The past week was the definition of an emotional roller coaster. Monday’s RAOKK (Random Acts of Katie Kindness) Day was incredible, and I’ll post the details soon. For now, I’ll just say that it was powerful in ways that I never expected.
However, over the past several weeks, Chili, one of our beloved dogs, had taken a turn for the worst–we noticed a mass of some sort growing on her chest, and a week later when we got her into the vet, it had gone from odd and concerning to huge and painful. At the beginning of Thanksgiving week, we had a biopsy done to see what we were dealing with and if there would be a way to treat it. We had reason to hold on to hope, so with the help of family we kept her as comfortable as possible while we waited for news.

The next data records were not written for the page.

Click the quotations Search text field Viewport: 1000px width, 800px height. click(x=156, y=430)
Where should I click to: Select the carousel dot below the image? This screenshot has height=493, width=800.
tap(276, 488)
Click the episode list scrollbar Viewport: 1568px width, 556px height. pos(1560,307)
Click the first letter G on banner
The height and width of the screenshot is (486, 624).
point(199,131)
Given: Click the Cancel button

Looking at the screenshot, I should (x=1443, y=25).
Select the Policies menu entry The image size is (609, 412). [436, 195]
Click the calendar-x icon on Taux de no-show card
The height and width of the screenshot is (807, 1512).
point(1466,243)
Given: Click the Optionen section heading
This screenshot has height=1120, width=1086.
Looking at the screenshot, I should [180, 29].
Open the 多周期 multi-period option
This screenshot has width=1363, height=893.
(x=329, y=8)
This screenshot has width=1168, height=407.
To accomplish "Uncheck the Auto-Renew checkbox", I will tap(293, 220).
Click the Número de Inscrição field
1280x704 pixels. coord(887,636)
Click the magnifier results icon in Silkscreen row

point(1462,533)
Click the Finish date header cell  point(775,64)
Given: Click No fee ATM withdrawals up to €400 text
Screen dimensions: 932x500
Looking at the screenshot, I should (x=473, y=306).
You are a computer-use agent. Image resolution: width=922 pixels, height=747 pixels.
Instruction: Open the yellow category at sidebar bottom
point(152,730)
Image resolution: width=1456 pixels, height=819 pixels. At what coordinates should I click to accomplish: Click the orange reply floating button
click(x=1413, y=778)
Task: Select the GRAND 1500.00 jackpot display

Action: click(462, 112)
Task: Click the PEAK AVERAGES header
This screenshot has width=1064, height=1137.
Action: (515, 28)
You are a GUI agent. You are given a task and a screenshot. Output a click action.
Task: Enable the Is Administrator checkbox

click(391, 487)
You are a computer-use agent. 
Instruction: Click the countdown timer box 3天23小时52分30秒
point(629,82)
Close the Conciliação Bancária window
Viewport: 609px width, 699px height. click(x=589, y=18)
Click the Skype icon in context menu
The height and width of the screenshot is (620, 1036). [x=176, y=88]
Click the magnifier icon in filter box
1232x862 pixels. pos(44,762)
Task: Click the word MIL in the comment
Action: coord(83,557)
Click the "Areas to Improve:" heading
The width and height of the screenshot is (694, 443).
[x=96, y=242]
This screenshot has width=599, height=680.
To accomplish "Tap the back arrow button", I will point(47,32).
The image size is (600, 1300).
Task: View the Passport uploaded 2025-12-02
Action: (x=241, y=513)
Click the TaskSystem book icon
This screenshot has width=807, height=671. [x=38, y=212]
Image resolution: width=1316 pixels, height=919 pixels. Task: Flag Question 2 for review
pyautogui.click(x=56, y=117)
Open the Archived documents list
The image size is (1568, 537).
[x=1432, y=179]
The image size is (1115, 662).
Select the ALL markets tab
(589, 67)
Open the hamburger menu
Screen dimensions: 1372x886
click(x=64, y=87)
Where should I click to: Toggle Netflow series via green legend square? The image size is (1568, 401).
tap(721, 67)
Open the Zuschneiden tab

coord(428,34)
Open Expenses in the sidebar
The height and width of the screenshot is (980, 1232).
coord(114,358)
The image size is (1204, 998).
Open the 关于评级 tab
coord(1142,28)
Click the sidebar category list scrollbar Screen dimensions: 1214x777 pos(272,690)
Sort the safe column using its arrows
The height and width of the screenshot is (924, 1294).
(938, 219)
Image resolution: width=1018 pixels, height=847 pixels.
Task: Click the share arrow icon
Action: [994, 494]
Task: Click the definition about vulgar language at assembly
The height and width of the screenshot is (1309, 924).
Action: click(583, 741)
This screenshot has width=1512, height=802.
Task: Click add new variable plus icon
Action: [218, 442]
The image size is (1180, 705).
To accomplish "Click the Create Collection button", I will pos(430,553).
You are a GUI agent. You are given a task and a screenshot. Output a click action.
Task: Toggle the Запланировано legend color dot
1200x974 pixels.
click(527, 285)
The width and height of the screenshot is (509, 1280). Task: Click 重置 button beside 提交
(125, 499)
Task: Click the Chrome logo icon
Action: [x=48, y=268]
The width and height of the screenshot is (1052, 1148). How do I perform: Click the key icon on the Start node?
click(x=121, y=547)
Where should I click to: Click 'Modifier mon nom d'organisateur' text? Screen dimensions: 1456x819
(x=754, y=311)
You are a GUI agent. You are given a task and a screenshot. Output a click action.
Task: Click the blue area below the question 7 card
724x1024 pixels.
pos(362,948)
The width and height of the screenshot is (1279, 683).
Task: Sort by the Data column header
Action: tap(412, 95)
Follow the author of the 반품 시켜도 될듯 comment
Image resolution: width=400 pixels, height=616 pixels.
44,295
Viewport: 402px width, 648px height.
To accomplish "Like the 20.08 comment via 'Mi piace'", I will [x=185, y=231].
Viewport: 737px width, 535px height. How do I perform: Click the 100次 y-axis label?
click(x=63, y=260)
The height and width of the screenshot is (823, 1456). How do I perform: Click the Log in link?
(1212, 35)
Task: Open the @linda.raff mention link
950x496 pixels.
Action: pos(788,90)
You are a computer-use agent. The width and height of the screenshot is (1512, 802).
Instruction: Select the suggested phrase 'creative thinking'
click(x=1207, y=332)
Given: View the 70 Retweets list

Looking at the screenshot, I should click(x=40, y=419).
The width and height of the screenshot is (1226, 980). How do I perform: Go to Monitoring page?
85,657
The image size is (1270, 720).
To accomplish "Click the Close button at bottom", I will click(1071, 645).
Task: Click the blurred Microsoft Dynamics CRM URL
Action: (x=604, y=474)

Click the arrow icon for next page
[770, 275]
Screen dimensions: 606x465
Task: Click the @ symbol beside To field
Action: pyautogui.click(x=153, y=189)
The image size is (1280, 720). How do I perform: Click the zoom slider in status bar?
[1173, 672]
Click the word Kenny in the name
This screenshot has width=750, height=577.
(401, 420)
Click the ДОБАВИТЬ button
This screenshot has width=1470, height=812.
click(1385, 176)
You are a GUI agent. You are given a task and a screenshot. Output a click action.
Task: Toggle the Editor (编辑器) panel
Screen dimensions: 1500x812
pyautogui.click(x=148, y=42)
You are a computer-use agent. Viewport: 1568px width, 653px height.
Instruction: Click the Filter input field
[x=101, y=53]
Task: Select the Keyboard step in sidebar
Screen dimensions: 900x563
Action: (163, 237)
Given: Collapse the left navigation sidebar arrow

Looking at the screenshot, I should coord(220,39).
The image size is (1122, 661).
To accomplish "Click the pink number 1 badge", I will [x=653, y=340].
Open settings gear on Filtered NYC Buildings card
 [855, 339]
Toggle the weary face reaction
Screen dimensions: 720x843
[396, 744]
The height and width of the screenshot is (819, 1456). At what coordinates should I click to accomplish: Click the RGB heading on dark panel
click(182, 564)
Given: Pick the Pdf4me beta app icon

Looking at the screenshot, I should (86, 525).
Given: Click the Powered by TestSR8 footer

It wasn’t good. This past week, on Wednesday, December 3, we made the decision to have her put down to release her from the pain she’d been in for several weeks. I can’t explain my devastation. We adopted Chili in May of 2006 when she was about 10 weeks old, and she was my buddy from day one. She was super smart, incredibly well behaved, and a total riot. She was my furry black alarm clock, and I could always count on her to cover me in kisses anytime I needed some love. I cried so hard on Wednesday that I was literally doubled over, unable to breathe, and almost unable to walk. I fully believe that we did the right thing, and today, with a few days distance, my heart feels a bit of peace knowing that, even though I will miss her forever, she isn’t hurting anymore. That’s what matters most.
This post, however, isn’t really about Chili.
It’s about Clint.
Monday was all about being selfless and finding ways to show kindness to others, and Clint provided the greatest act of kindness, the most selfless act I can imagine, for me on that day. On Monday, the vet called Clint and gave him the details about Chili’s condition, and it was pretty clear to both of them that there would only be one real option for us. Clint knew how important Monday was to me–he knew that honoring Katie’s life was something my soul so deeply needed, and he heard throughout the day what an amazing day I was having. I was flying high on the joy of giving to others.
He didn’t want to ruin that feeling for me, so he chose to wait until Tuesday to tell me about Chili. His heart was breaking, just like mine would do when I found out the news. I can’t imagine carrying that pain alone–the pain of knowing we were going to lose Chili, and the pain of knowing he was going to have to break the news to me. On a day dedicated to offering acts of kindness to others, he performed one of the most selfless acts I can possibly imagine by holding that pain for both of us so I could honor Katie fully, in a way my heart truly needed.
His is one of the faces of absolute, real, true love in my world, and in the world all around him.